Naresh  Yadav (AAP) () is an Indian politician and a member of the Delhi Legislative Assembly in India. He represents the Mehrauli constituency of the National capital territory of Delhi and is a member of the Aam Aadmi Party.

Early life and education
Naresh  Yadav was born in Delhi. He attended the Chaudhary Charan Singh University and attained Bachelor of Laws degree.

Political career
Naresh Yadav is a Member Of Legislative Assembly in the Legislative Assembly of Delhi. He was elected twice as the representative from the Mehrauli constituency with the candidacy of the Aam Aadmi Party.

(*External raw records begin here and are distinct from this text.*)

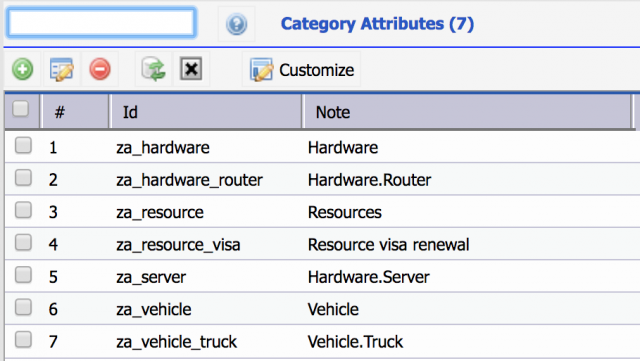
Task: Select the za_server row
Action: coord(322,277)
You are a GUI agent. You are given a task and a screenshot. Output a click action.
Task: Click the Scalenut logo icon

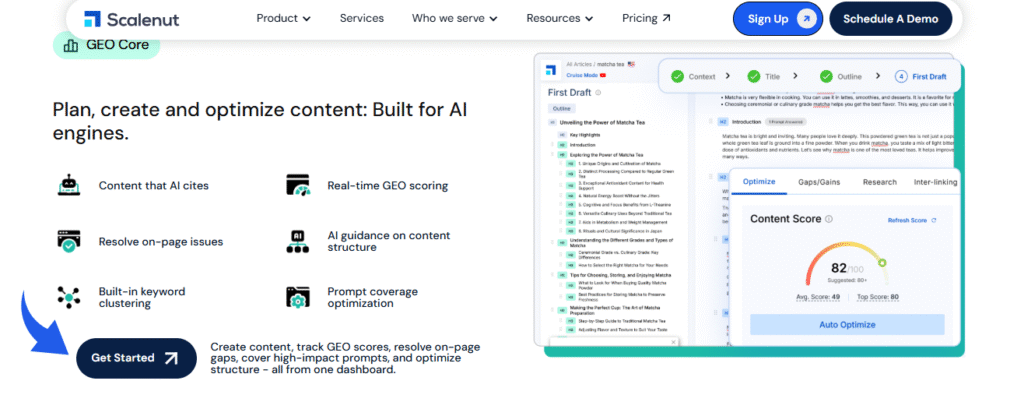92,18
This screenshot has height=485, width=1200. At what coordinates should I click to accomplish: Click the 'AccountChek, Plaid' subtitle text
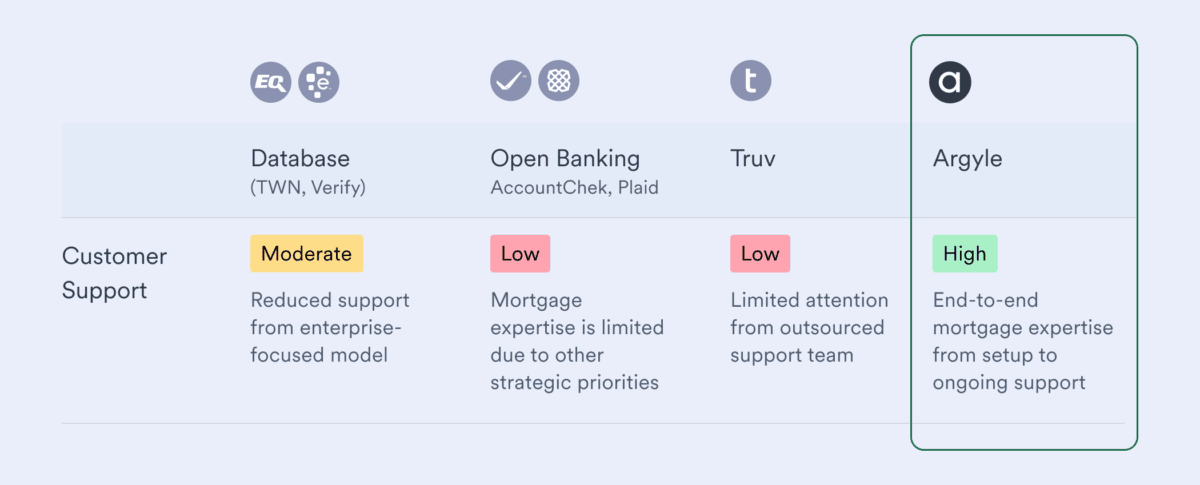click(x=574, y=188)
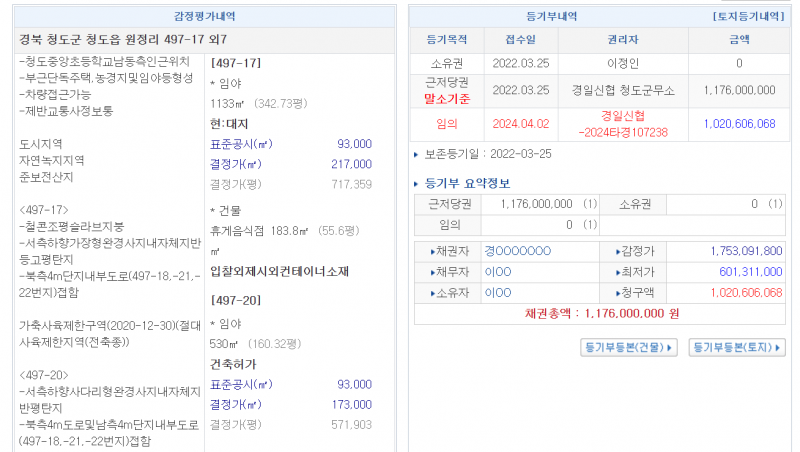Click the arrow icon beside 감정가
800x452 pixels.
coord(615,252)
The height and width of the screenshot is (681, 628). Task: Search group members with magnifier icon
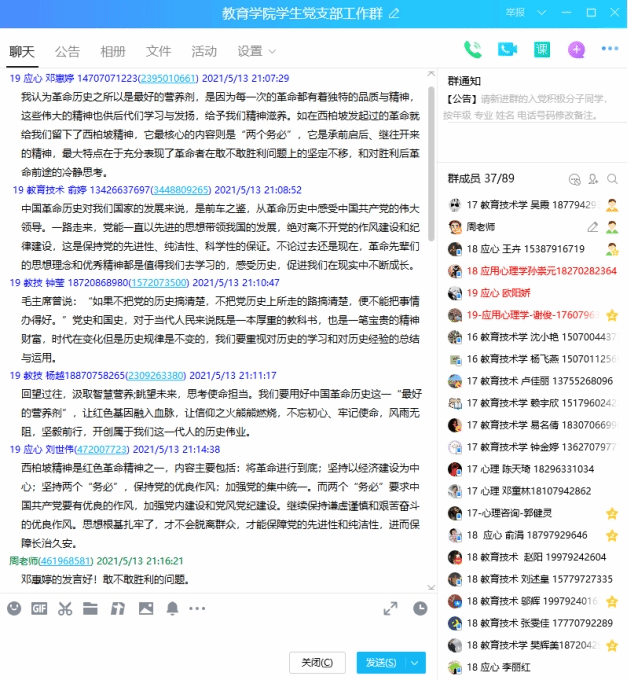point(611,179)
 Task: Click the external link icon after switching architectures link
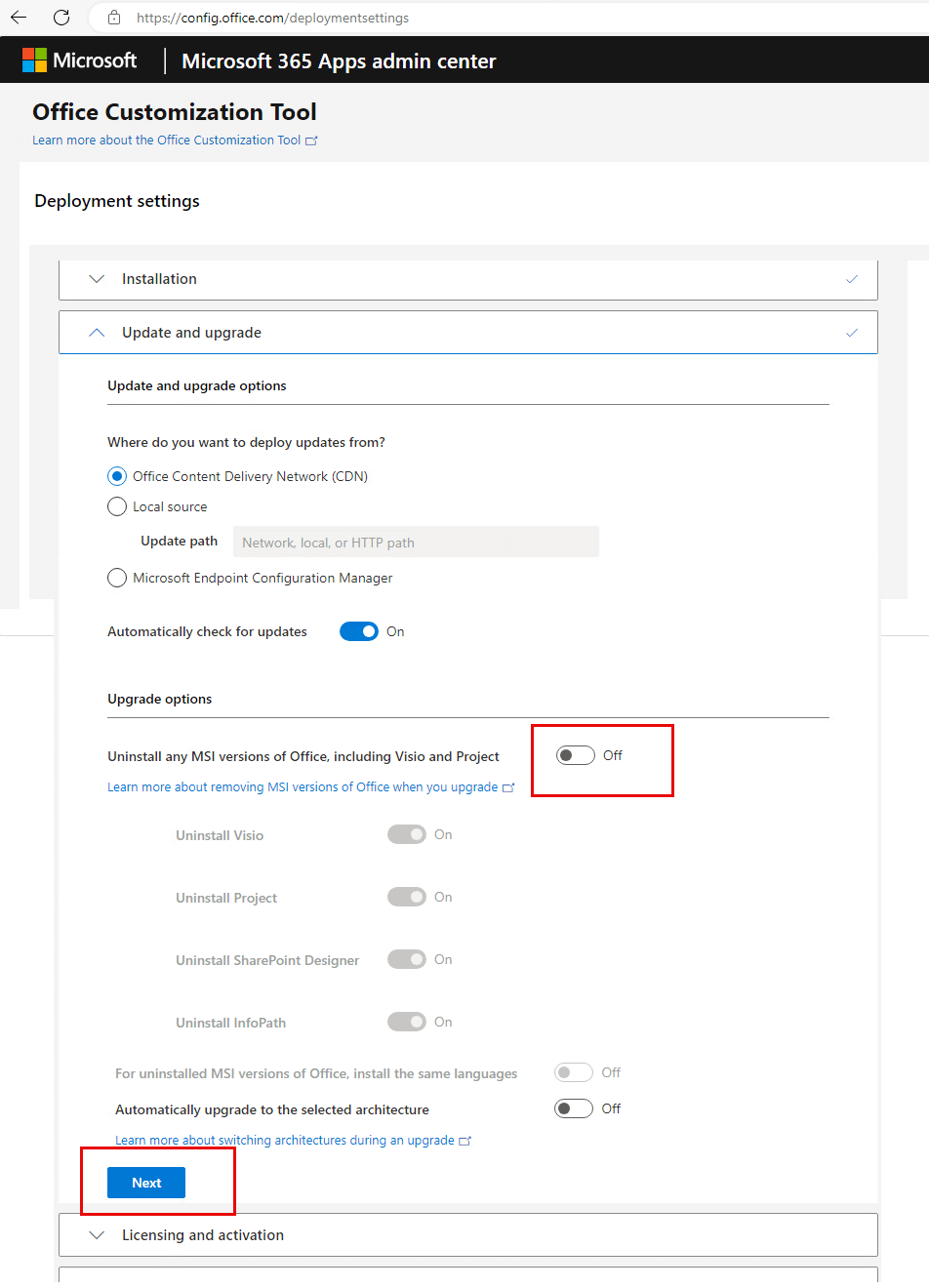pos(465,1140)
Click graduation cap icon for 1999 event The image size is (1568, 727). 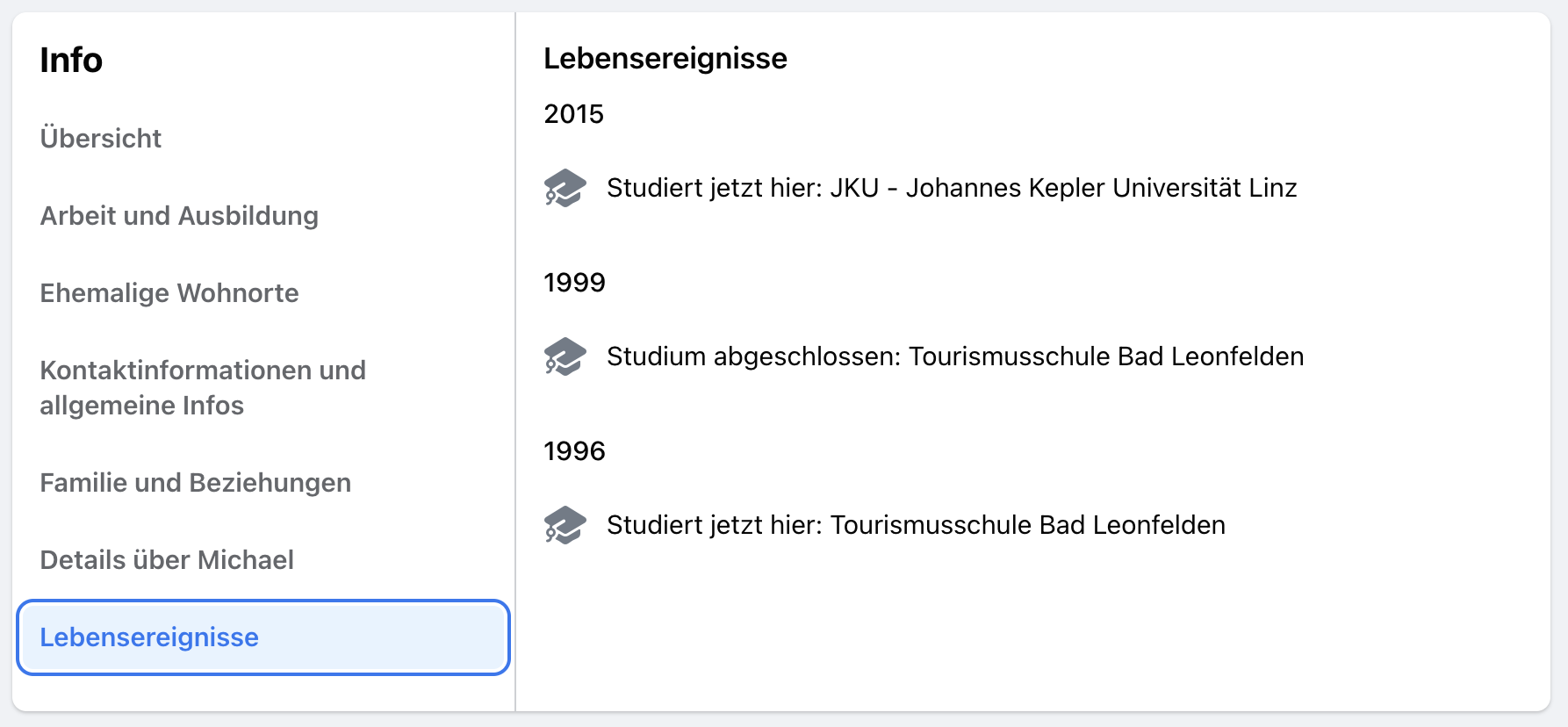tap(565, 356)
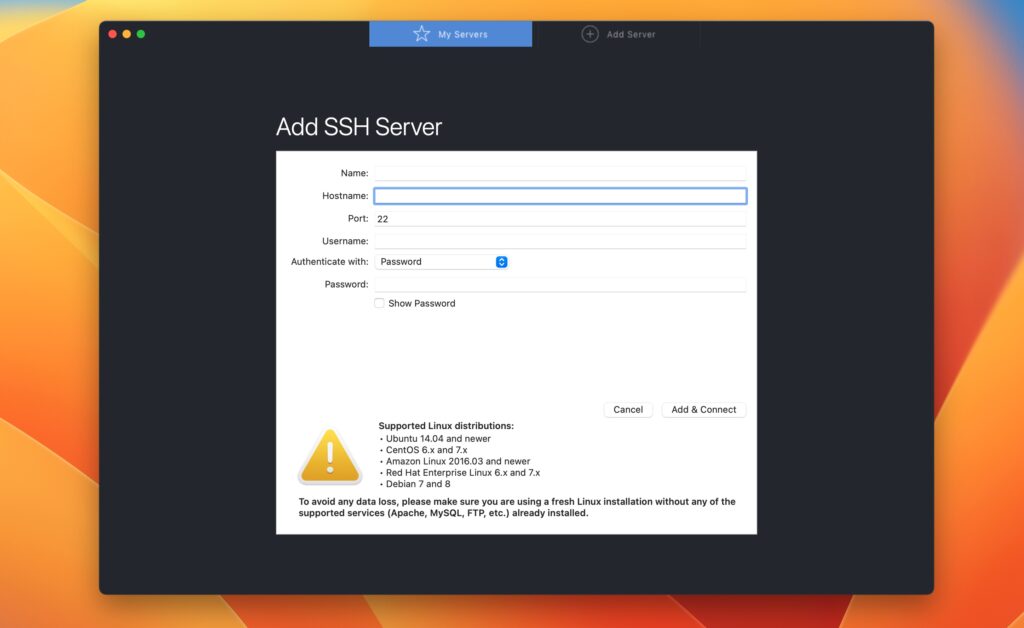Click the Name label
This screenshot has width=1024, height=628.
pos(354,172)
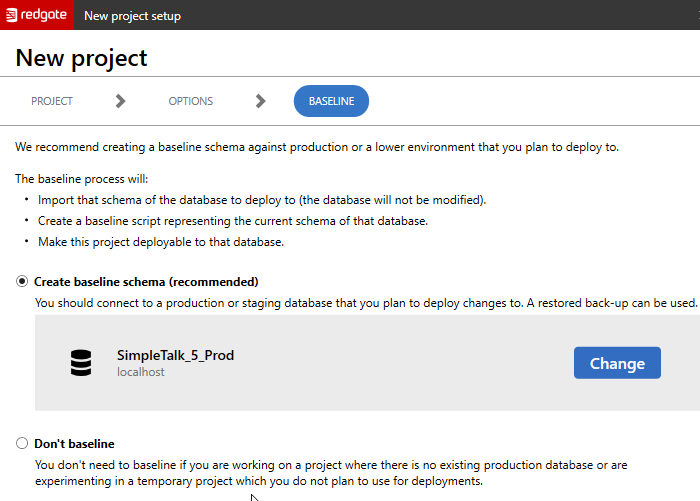Click the New project page heading
The image size is (700, 501).
pos(82,58)
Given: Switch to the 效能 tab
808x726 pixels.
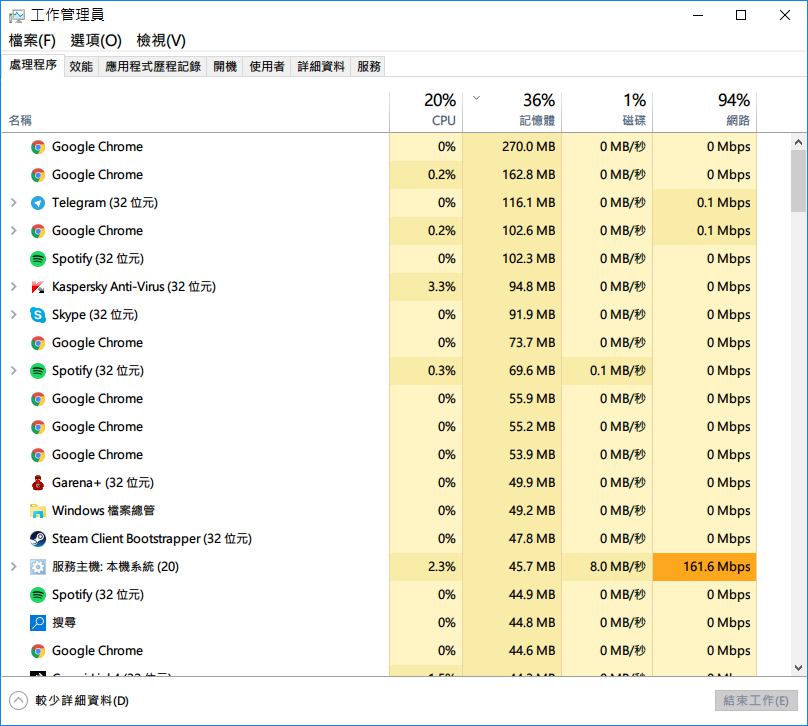Looking at the screenshot, I should (x=81, y=66).
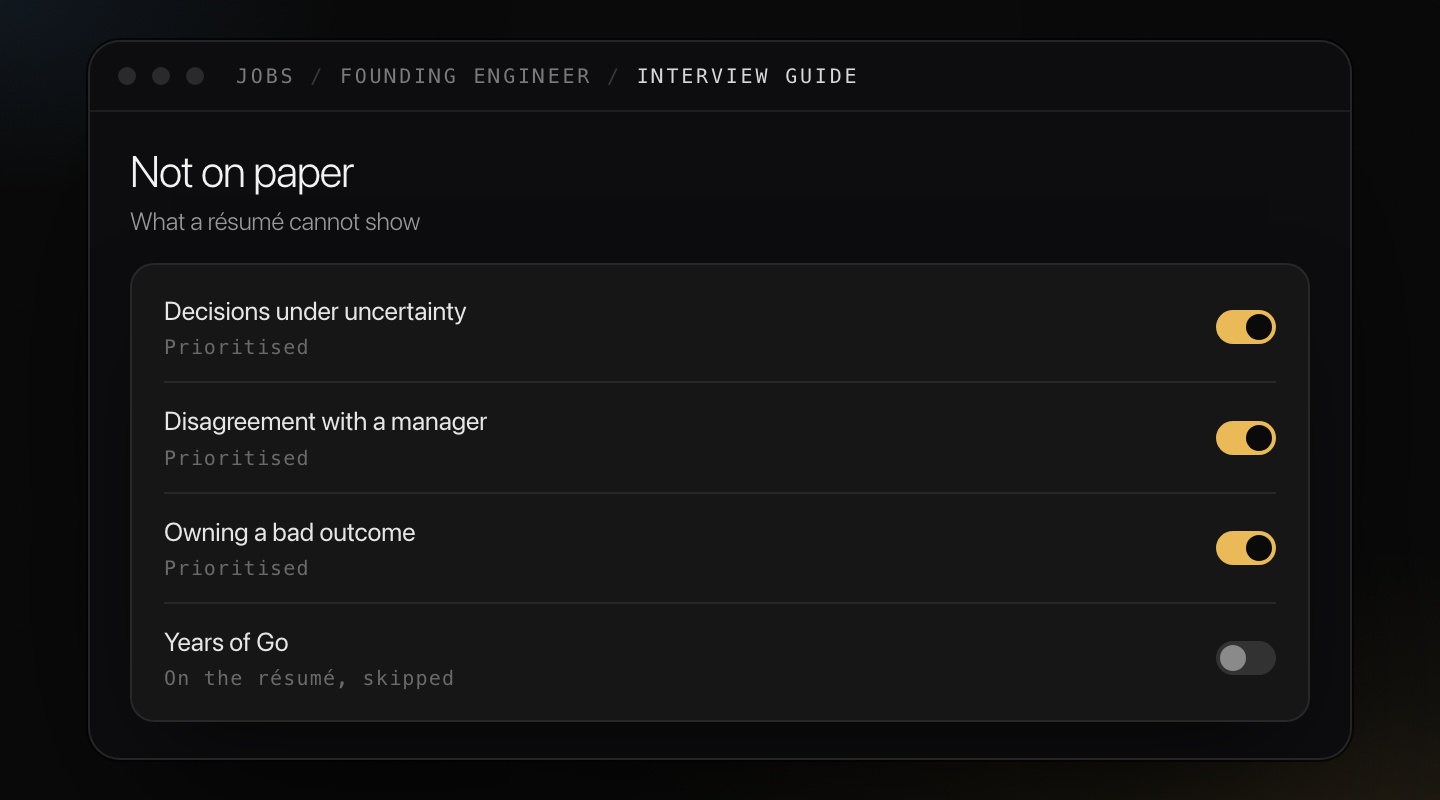
Task: Click the second window control dot
Action: coord(161,76)
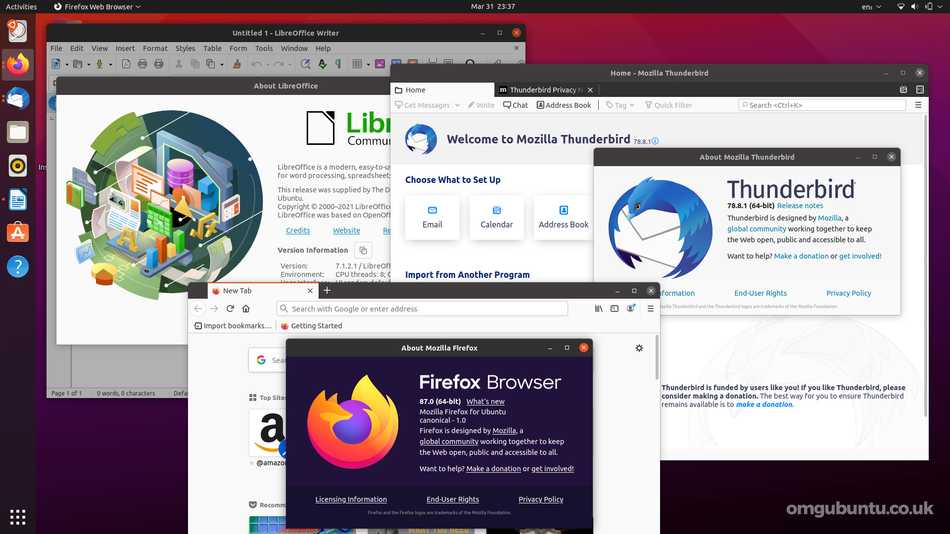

In the 2015 Delhi Legislative Assembly election, he polled 51.06% of the votes and won with a margin of 16,591. In the 2020 Delhi Legislative Assembly election, he increased his vote share, polling 54.27% of the votes and won with a margin of 18,161.

Assassination attempt 
The results of the 2020 Delhi Legislative Assembly were declared on 11 February 2020. On the night of the same day, while he was returning from a temple visit, the convoy escorting Naresh Yadav was shot at. It resulted in the death of an accompanying Aam Aadmi Party volunteer and he was injured during the incident. The perpetrator was arrested and it appears that he was known to Naresh and to the volunteer.

Member of Legislative Assembly (2020 - present)
Since 2020, he is an elected member of the 7th Delhi Assembly.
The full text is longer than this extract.